Un premier de cordée bien seul. À ces désaccords conjoncturels s'ajoute un contexte difficile pour Emmanuel Macron. Lui qui compte avant tout sur son partenaire allemand a dû composer avec les législatives compliquées pour Angela Merkel, engluée dans d'interminables négociations pour former un gouvernement de coalition. En Italie, la formation d'un gouvernement est toujours dans l'impasse. L'Espagne est, elle, plus préoccupée par les velléités d'indépendance de la Catalogne que par le destin de l'Europe. Et le Royaume-Uni a, de toute façon, décidé de quitter le navire.

Quelques soutiens et réussites. Si Emmanuel Macron veut s'imposer comme le premier de cordée de l'Union européenne, il semble pour l'instant un peu seul. Il reste au président quelques soutiens, notamment ceux de Jean-Claude Juncker, président de la Commission européenne, qui s'est félicité du "retour" de "la vraie France", et de Guy Verhofstadt, eurodéputé libéral belge.

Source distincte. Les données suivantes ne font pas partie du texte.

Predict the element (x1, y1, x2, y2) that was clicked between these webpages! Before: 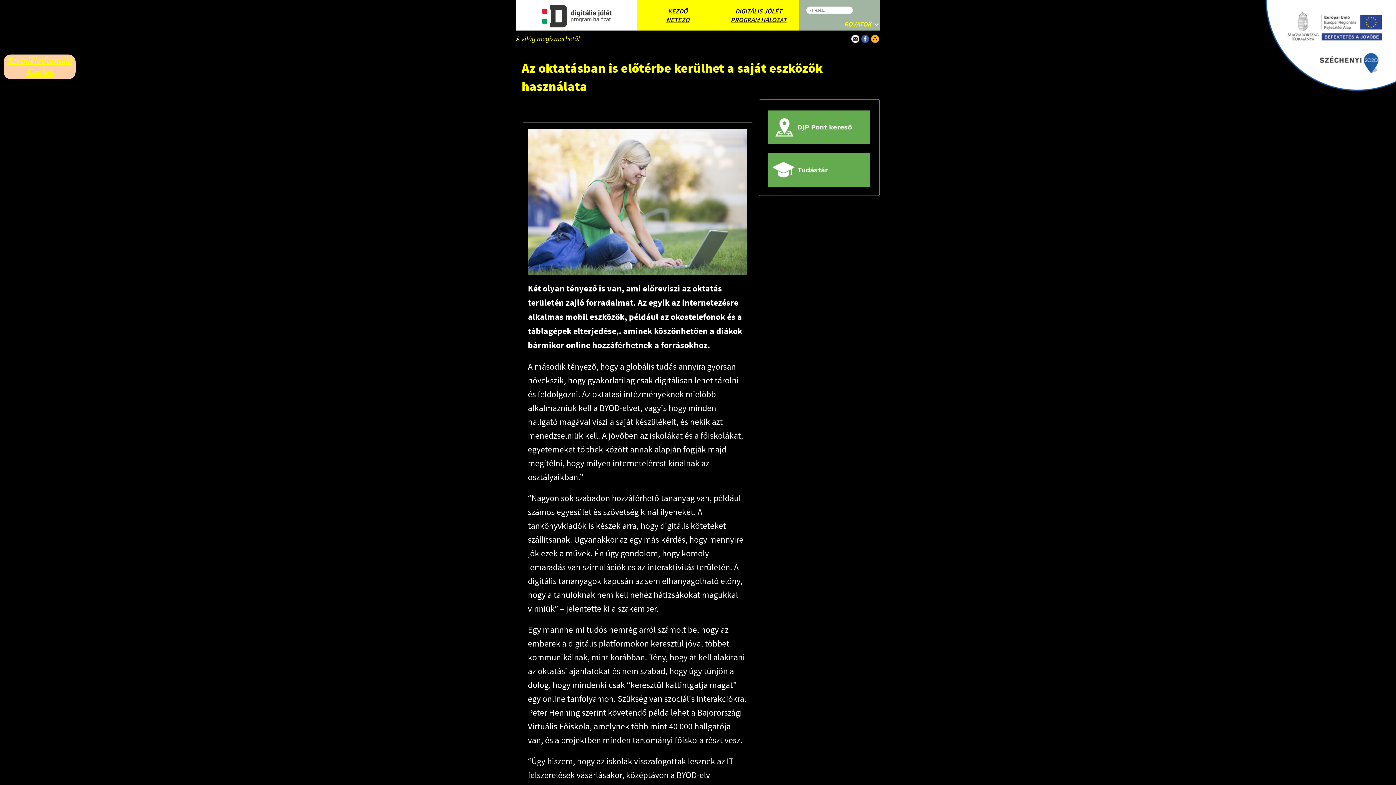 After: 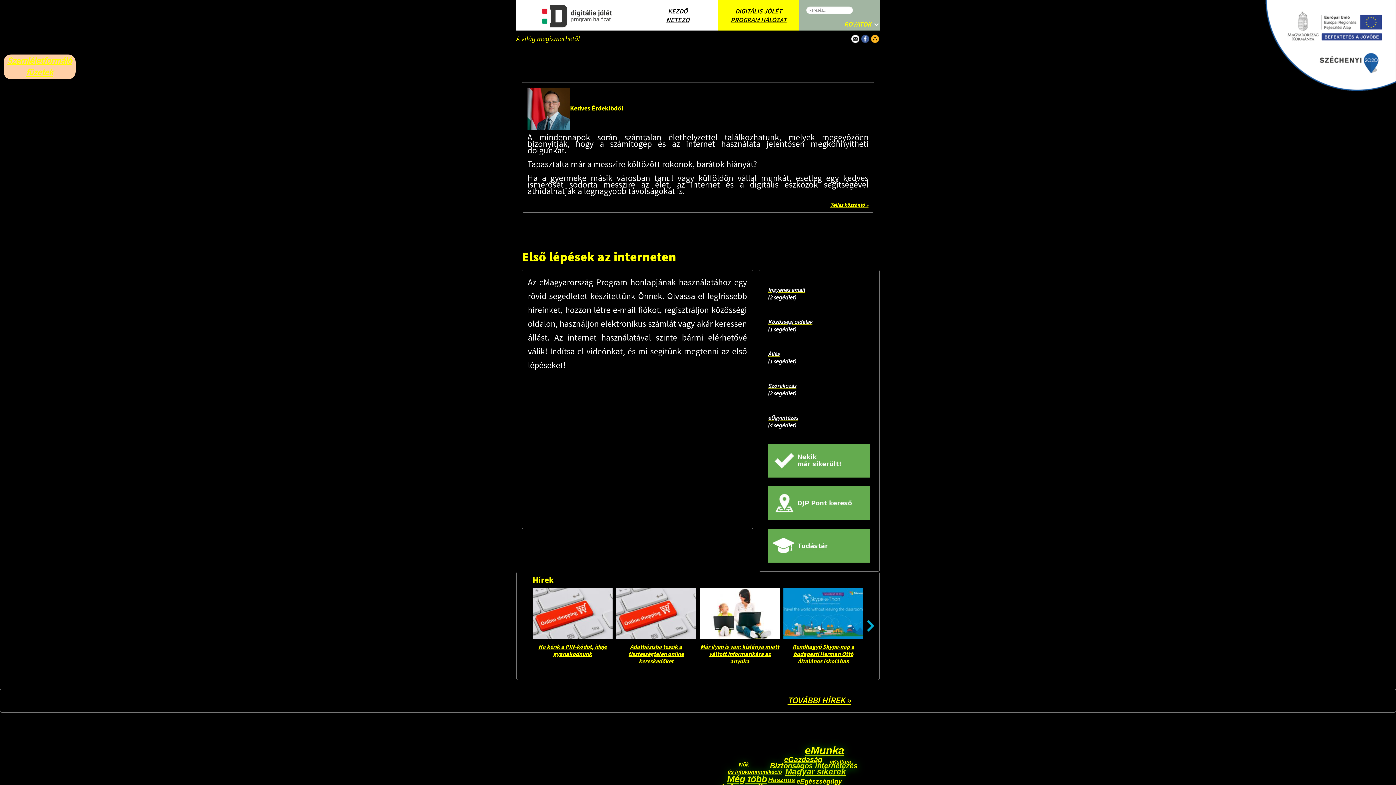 Action: bbox: (637, 0, 718, 30) label: KEZDŐ NETEZŐ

Il reste, également, quelques succès : la révision de la directive sur les travailleurs détachés ou, plus modestement, l'organisation de débats sur l'Europe dans plusieurs États membres. En France, la "consultation citoyenne" est d'ailleurs officiellement lancée par Emmanuel Macron mardi soir. Le chef de l'État repartira au front sur des sujets plus polémiques dès jeudi, à Berlin. Une séance de travail avec Angela Merkel est organisée pour adopter une position commune sur la zone euro.

 

Des échanges tendus

Interpellé par plusieurs eurodéputés, Emmanuel Macron a encaissé les coups avant de les rendre. De manière prévisible, les élus français d'extrême droite ne l'ont pas épargné. Florian Philippot l'a appelé le "chouchou de la Commission", la "coqueluche de Bruxelles", avant d'appeler au référendum sur le Frexit. "Que faites-vous dans cette assemblée si vous ne la respectez pas ?", a vertement répondu le président français. "Vous avez perdu en mai dernier, le peuple français en a décidé ainsi.

Mais c'est une passe d'arme avec l'écologiste belge Philippe Lamberts qui a été la plus acide. L'eurodéputé a critiqué, pêle-mêle, l'action des forces de l'ordre à Notre-Dame-des-Landes, la loi asile et immigration et les inégalités, avant d'offrir une corde au président français, en allusion à son expression "premier de cordée". "Vous pouvez tenir des propos d'estrade car vous avez le confort de ce salon", a répliqué Emmanuel Macron. "Au nom du respect que j'ai pour ce Parlement, je ne peux vous laisser dire des bêtises et contre-vérités."